FINANCIAL HIGHLIGHTS (Dollars in millions, except per share data) |
| Three Months Ended |
| 08/30/08 (13 Weeks) | 09/01/07 (13 Weeks) | Percent Change |
Net Sales | $479.1 | | $491.7 | | (2.6%) | |
Gross Margin (Percent of Sales) | 33.9% | | 34.1% | | n/a | |
Operating Expenses | $105.8 | | $113.8 | | (7.0%) | |
Operating Earnings (Percent of Sales) | 11.8% | | 10.9% | | n/a | |
Net Earnings | $33.4 | | $33.5 | | (0.3%) | |
Earnings Per Share – Diluted | $0.60 | | $0.54 | | 11.1% | |
Orders | $535.2 | | $483.8 | | 10.6% | |
Backlog | $332.4 | | $279.8 | | 18.8% | |
Sales for the quarter were $479.1 million. North American sales were $395.9 million, reflecting a 2.6% decrease from the same period in the prior year, and non-North American sales for the quarter were $70.1 million, reflecting a 4.5% decrease from the prior year. Orders for the quarter were $535.2 million, an increase of 10.6% from a year ago, with North American orders increasing 8.9% and non-North American orders up 9.6% over the same period a year ago. The strong order entry resulted in an ending backlog of $332.4 million, an 18.8% increase over the prior year.

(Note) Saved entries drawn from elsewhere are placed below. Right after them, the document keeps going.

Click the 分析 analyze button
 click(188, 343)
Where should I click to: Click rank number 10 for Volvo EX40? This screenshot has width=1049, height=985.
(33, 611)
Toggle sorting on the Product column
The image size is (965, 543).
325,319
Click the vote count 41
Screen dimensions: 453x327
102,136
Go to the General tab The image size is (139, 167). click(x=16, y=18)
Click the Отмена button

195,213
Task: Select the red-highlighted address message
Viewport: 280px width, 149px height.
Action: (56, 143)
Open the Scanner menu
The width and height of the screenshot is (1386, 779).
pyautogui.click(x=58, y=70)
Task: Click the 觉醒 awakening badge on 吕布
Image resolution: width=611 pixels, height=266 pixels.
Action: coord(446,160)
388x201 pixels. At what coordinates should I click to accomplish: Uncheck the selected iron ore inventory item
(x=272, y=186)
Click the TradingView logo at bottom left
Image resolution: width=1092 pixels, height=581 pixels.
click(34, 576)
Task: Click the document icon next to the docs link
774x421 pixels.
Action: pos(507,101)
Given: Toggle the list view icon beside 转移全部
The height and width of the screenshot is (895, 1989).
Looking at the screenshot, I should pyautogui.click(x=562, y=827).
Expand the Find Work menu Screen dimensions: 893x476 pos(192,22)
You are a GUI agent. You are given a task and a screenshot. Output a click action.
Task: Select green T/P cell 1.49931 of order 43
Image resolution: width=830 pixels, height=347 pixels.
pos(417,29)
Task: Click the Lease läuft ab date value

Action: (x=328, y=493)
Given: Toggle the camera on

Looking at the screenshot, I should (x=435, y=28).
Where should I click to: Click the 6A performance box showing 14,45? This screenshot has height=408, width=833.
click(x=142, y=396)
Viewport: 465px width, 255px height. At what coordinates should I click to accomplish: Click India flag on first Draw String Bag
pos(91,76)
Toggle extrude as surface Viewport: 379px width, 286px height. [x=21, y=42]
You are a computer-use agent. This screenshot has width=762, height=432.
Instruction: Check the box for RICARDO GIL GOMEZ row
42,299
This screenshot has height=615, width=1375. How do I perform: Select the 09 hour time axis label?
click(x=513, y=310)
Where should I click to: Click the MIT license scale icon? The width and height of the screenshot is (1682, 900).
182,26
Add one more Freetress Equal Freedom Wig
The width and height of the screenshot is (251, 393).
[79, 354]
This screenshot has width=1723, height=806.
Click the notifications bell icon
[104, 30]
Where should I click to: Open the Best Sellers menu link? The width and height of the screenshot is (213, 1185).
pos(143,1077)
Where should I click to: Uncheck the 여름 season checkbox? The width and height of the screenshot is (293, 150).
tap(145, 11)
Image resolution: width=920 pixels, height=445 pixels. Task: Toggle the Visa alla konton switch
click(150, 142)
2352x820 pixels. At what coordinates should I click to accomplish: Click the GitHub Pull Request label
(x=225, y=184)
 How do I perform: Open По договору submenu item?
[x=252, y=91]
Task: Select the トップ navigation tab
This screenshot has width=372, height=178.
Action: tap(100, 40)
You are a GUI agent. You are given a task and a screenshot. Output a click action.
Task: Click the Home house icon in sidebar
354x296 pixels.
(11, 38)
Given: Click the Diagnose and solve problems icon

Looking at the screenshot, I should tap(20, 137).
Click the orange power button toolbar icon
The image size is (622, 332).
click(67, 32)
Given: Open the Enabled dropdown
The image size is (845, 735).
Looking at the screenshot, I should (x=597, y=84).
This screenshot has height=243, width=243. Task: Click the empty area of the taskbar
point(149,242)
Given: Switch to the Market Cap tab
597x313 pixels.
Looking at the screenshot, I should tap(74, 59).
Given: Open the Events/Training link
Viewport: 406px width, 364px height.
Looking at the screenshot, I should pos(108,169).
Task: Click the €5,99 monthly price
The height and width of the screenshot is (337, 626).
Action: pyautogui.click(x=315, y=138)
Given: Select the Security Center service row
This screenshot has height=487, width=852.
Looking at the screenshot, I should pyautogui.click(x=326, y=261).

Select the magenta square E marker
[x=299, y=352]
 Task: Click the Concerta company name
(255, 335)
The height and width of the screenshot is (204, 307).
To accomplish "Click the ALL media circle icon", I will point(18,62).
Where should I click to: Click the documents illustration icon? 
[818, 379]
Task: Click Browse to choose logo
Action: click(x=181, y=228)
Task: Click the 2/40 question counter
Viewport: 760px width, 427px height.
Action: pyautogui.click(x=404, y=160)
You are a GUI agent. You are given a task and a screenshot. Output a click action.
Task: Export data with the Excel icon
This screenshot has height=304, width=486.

“This is the first time in over four years that we reported a decline in sales. Although the decline was modest, it was not unexpected and we are encouraged by the strength in order entry during the quarter,” said Curt Pullen, Chief Financial Officer. “We are pleased to have recorded increased orders in both our North American and non-North American segments, even after consideration for what we believe to be a pull-forward effect of the recently implemented price increase. The decline we experienced in sales outside North America was primarily driven by the timing of several large projects.”
Gross margin decreased slightly to 33.9% of sales from 34.1% in the prior year period. Commodity prices increased significantly through the quarter reflecting current market conditions and resulted in a year-over-year unfavorable impact of approximately $9 million. This negative impact was partially offset by reductions in overhead spending and continued manufacturing process improvements.
Operating expenses of $105.8 million declined by $8.0 million to 22.1% of sales, a 100 basis point improvement, compared to the same period in fiscal 2008. This improvement is primarily attributable to the restructuring actions taken in the second quarter last year. Sequentially, operating expenses decreased from 22.2% in the prior quarter, reflecting the spending increase in the prior quarter related to NeoCon, the industry’s annual trade show.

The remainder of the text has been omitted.